There is evidence that the real estate market is reaching an equilibrium.
Movoto Real Estate’s August State of the Real Estate Market report showed that the median cost per square foot for a home in the United States increased by 14.9 percent in July compared to July 2012, while inventory fell by close to 16 percent year over year. At the same time, the average list price per square foot remained flat with June’s figures, and the number of homes for sale increased on a month-over-month basis.
That the list price did not increase between June and July indicates that the inventory supply has begun to catch up with demand. “Going forward, we expect prices to continue to move laterally on a month-over-month basis,” report says. “Higher mortgage rates and increased inventory will keep prices from increasing at the same pace we saw in the first half of the year.”
The average interest rate for a 30-year fixed-rate mortgage edged higher to 4.61 percent for the week ended August 2, compared to 4.58 percent in the week before. “For the first time this year, the price did not increase, which could be a sign that the market is loosening and their buying power could increase,” the Movoto concludes.
Before July, the median list price per square foot rose for six consecutive months.
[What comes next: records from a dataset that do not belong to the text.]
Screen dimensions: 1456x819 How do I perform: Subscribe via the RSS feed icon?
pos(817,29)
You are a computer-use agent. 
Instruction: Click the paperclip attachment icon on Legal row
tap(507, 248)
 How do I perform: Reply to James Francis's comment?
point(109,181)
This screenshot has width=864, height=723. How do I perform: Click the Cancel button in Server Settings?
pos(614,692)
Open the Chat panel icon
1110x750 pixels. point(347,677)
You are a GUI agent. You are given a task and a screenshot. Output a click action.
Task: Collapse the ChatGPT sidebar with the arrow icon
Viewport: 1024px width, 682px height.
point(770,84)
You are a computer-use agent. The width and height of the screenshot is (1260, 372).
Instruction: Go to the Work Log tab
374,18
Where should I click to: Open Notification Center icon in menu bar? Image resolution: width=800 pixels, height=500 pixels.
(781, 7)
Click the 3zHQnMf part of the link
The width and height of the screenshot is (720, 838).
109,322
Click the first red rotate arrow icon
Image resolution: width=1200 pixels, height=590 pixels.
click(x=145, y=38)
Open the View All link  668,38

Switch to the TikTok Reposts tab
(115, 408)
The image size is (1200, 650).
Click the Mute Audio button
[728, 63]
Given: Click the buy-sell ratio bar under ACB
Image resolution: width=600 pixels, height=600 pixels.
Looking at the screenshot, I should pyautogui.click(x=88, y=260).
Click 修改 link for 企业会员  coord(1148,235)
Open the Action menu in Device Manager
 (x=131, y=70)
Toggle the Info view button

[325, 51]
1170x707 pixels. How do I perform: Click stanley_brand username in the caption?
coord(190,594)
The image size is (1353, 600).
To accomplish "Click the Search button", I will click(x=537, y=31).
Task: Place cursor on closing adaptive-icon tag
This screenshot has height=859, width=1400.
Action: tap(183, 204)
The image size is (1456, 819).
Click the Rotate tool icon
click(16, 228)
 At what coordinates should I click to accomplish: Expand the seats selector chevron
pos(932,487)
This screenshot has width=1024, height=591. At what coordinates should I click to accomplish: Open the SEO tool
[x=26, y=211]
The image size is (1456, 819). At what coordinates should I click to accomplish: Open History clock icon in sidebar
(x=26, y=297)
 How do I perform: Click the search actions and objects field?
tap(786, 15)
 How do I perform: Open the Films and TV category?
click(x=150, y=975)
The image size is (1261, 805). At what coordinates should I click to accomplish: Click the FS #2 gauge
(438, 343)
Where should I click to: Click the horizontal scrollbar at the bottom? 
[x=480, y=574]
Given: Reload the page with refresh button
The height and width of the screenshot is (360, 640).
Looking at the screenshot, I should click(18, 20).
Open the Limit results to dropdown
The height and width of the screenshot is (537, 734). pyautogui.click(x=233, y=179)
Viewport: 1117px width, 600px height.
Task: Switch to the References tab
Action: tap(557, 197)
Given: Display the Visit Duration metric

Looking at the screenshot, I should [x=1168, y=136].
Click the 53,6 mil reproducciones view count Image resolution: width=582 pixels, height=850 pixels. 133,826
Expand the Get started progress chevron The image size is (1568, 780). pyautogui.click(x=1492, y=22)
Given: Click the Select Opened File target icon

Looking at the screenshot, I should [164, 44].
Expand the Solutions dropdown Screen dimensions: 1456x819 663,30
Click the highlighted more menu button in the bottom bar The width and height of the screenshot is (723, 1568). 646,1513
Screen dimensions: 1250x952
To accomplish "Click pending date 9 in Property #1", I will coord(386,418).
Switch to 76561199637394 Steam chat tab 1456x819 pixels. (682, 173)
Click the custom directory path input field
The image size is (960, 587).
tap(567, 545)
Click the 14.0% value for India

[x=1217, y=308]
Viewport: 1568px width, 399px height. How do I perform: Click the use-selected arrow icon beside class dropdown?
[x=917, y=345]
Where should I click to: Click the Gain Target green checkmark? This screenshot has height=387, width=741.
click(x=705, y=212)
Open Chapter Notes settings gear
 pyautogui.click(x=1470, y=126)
But while this drop might be good news for the market, there has been little change in the price between June and July for the past two years, indicating that the slowdown may be a seasonal trend.
In order to compile this data, Movoto examines statistics from 38 cities.
In 36 of the 38 cities tracked by the industry group, the median list price per square foot increased. The median list price per square foot in July 2012 was $157, and by the end of the last month it had jumped to $181. The three cities that experienced the biggest jump in price were Sacramento, California, with a 64.5 percent increase to $153; Phoenix, where prices rose 39.6 percent to $127; and Mesa, Arizona, with a 32.6 percent increase to $118. Comparatively, prices dropped in New Orleans and Chicago.
In 32 of the tracked cities, inventory levels decreased. By the end of July, there were 98,689 homes for sale, compared to the 117,815 during the same month last year and the 94,649 on the market in June. In Detroit, Sacramento, and Boston, the decrease in homes for sale was the greatest, while Las Vegas saw an increase in the number of homes on the market.
Similarly, Trulia’s latest price-monitor report showed that the housing market cooled off in July, as asking prices fell thanks to rising interest rates, falling inventory, and declining investor demand.
The cooling off is good for both the market and for buyers, because if prices keep rising at the pace they had been for the past several months, the market would have been setting itself up for another bubble, Trulia chief economist Jed Kolko told The Wall Street Journal’s MoneyBeat on Wednesday.